====== TEXT PROVIDED

He gained his point ; the prisoner of State had a day's leave of absence, and the next morning he was early on the road. In August a longer visit was paid, and it was at Saint-Germain that he learnt that he was to be deprived of his favourite companion.

The day had begun ill. Having arranged a set of silver figurines as a miniature fair of Saint-Germain, he had been forced, in high dudgeon, to quit the game and go to his studies; when presently the Chevalier arrived at the chateau in tears, to fling himself on his knees before the King, begging that the Queen's orders that he should start for Malta might be rescinded.

" Have pity on me, Sire," he cried lamentably, " the

Queen wishes to remove me from your Majesty, and to send me to Malta."

" Ht \ " said Louis, manifestly startled. " What have you done to the Queen, my mother ?"

" Nothing, Sire," was the reply.

" What ! You will go upon the sea ?" asked Louis.

" Yes, Sire."

" Take good care of yourself," ordered the King. " Be the strongest when you go to war, and write to me often/'

It is easy to see that the boy recognised the futility of protest ; it had been his rule, from nursery days, to make no request that would meet with a refusal, and he was too proud to offer a useless resistance. But he wept bitterly. " It was great pity," says Heroard, " to hear his lamentations and tears, out of the affection he bore him." Calling him Zagaye — some childish nickname—he showed that, young as he was, he had divined the real motive at work.

"They want to take him away," he said, " because I love him."

There was no help for it. An hour later the Chevalier was gone; nor did the brothers meet again till four years had passed by.

The Queen was busy that summer. She was an inveterate match-maker; and, not content with disposing of her own children, she was bent upon arranging marriages for her Italian cousins. The Grand-duke of Tuscany had four daughters, and on their behalf, as well as on that of a daughter of her sister, the Duchess of Mantua, her efforts were indefatigable.

Young Montmorency, son to the Constable, was specially eligible. Henri had wished in vain to secure him for Gabrielle's daughter; he had gone through a form of marriage, afterwards annulled, with another bride ; and, being sixteen and a handsome lad, it was the Regent's desire to wed him to one of the Medicis sisters ; doing her best, when this scheme was abandoned, to present him with her Mantuan niece. Her brain was teeming with matrimonial projects. Her second daughter, Christine, might become Princess of Wales. Another Medicis could be wedded to the Duke of Savoy's heir, cheated by the Spanish scheme of his French bride.

============

TASK 1: List every place name that appears in the passage, counting each place once.
TASK 2: Say whether each statement agrees with the passage, answering yes or no and quoting the words that decide it: (a) the Chevalier left within an hour of the scene with the King; (b) young Montmorency was eighteen; (c) the Grand-duke of Tuscany had three daughters.
TASK 3: Transcribe the passage word for word, starting with "The day had" and going on through "might be rescinded.".
The records are material unrelated to the passage above.

====== EXTRACTED INFORMATION

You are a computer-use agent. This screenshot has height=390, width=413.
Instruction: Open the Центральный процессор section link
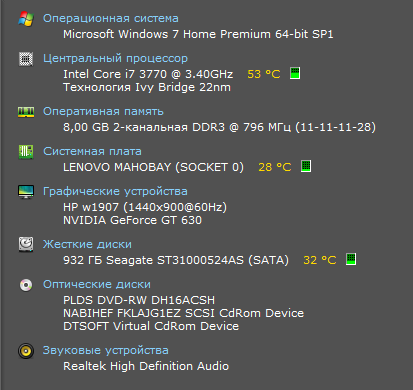coord(115,59)
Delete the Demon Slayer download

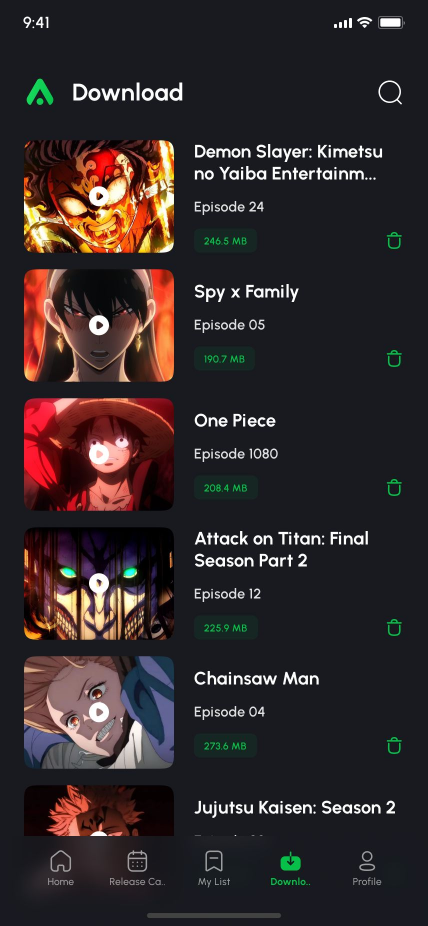394,240
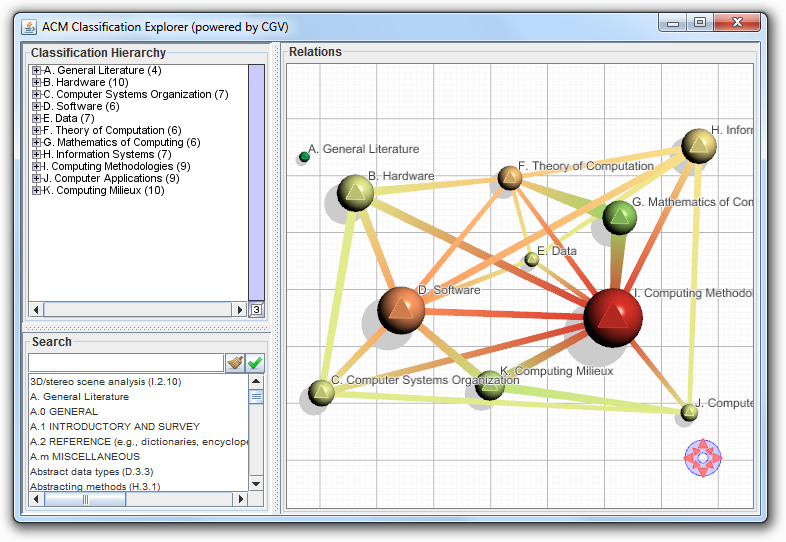Expand K. Computing Milieux tree node
Viewport: 786px width, 542px height.
click(36, 191)
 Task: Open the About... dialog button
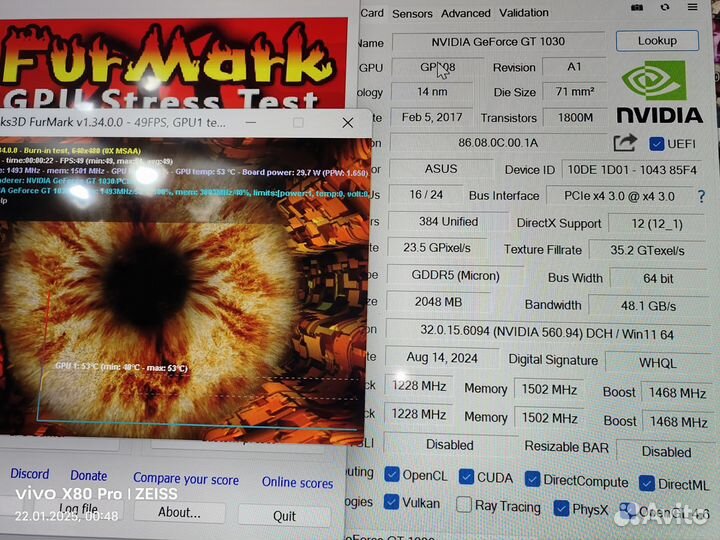[180, 512]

============

YOUR RESPONSE 1: Saint-Germain, Malta, Tuscany, Mantua, Wales, Savoy

YOUR RESPONSE 2:
(a) Yes: "An hour later the Chevalier was gone"
(b) No: "being sixteen and a handsome lad"
(c) No: "The Grand-duke of Tuscany had four daughters"

YOUR RESPONSE 3:
The day had begun ill. Having arranged a set of silver figurines as a miniature fair of Saint-Germain, he had been forced, in high dudgeon, to quit the game and go to his studies; when presently the Chevalier arrived at the chateau in tears, to fling himself on his knees before the King, begging that the Queen's orders that he should start for Malta might be rescinded.